§ **Consigne**
Prolongez le texte sur le film Morse de Tomas Alfredson en reprenant juste après sa dernière phrase.

Je n'ai découvert que cette année le 
Morse de Tomas Alfredson, sorti en 2008, que John Carpenter cite souvent depuis sa sortie comme 
la
 réussite du cinéma de genre de ces vingt dernières années quand on lui pose la question (environ 6 fois par jour depuis quarante ans). On peut le piger. 
J'ai aimé ce film, qui n'est pas le seul à le faire mais qui intègre avec finesse et intelligence le mythe des
 vampires dans la société contemporaine sous une forme plutôt réaliste, à travers la relation entre un 
jeune garçon suédois de 12 ans, Oskar (Kåre Hedebrant), victime de harcèlement scolaire, 
et une gamine, Eli (Lina Leandersson), du même âge, récemment installée dans le même 
bâtiment avec son "père". Eli s'avère assez vite être une petite vampire. Elle vit recluse 
dans sa chambre et la nuit venue ose fouler la cour de 
l'immeuble où elle erre, pâle et les yeux dilatés, pieds nus dans la 
neige et le froid qui ne l'atteint pas.

§ **Liste des données**
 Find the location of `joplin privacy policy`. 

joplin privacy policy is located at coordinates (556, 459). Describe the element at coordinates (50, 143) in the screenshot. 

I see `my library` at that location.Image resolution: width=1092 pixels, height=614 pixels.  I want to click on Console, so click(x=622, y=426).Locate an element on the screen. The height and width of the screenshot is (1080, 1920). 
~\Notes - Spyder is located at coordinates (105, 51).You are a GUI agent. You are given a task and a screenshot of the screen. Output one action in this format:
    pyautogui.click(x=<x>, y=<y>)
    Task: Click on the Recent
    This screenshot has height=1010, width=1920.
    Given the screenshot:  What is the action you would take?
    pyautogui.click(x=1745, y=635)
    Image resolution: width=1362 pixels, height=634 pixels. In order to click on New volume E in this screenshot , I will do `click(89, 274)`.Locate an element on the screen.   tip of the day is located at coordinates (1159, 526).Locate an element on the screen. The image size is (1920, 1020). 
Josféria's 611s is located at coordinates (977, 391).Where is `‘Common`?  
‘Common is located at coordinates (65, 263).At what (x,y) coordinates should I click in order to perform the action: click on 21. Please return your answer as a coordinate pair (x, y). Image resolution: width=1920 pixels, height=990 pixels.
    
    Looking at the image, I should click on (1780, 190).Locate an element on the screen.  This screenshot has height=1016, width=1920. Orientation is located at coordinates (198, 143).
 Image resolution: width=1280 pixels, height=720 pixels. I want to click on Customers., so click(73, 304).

§ **Réponse**
C'est là qu'elle rencontre 
Oskar. Lui passe son temps sur un portique pour enfant à fantasmer et 
mimer le poignardage vengeur de ses harceleurs. Ils font connaissance. Oskar
prête son Rubik's cube à Eli. Après leurs échanges, elle rentre chez 
elle, où son tuteur (Per Ragnar) la fournit régulièrement en sang frais après avoir 
commis de sordides meurtres dans les environs. Rassasiée, Eli communique
 encore avec Oskar, en morse, à travers le mur mitoyen de leurs 
chambres. Voilà pour les prémices du scénario de Morse, sans trop en dire sur le deuxième assassinat commis par
 le fournisseur en hémoglobine d'Eli, d'un pilier de bar du coin, qui 
tourne plutôt mal, et dont un voisin est témoin, ni sur la révolte pour le moins radicale d'Oskar face
 à son principal agresseur. Non, plutôt dire un mot de ce plan du film 
d'Alfredson qui m'a ramené non pas en 2008, son "acte de 
naissance", mais en 2006, deux ans avant la sortie de Morse, et à un autre film sorti cette année-là, vous l'aurez compris, il s'agit de Cœurs,
 d'Alain Resnais, que, quant à lui, j'ai vu à sa sortie, il y a 14 ans 
donc, deux ou trois fois même, je crois, une au cinéma puis dans chez moi, mais 
que je n'ai pas revu depuis.


Sorti trois ans après un opus relativement mineur de Resnais, 
Pas sur la bouche, et signant le retour du cinéaste français vers les sommets, avant les trois derniers grands films que seront 
Les Herbes folles (2008), 
Vous n'avez encore rien vu (2011) et 
Aimer, boire et chanter (2013), 
Cœurs est
 un film choral hivernal mêlant les destinées de plusieurs personnages, 
qu'ils se rencontrent ou non, également reliés dans le montage par des plans de 
chutes de neige. Le film de Resnais en convoque lui-même d'autres, bien 
sûr, comme 
On connaît la chanson (1997) avec ses séquences collées non par des plans de neige mais par des plans de 
méduse, ou encore, pour remonter plus loin, 
Hiroshima mon amour 
(1959) et son fameux faux-raccord sur les mains et les bras d'Emmanuelle Riva caressant le 
dos d'Eiji Okada, mains et dos d'un seul coup couverts de cendres, celles de la ville rasée et reconstruite, puis de poussières humides et luisantes.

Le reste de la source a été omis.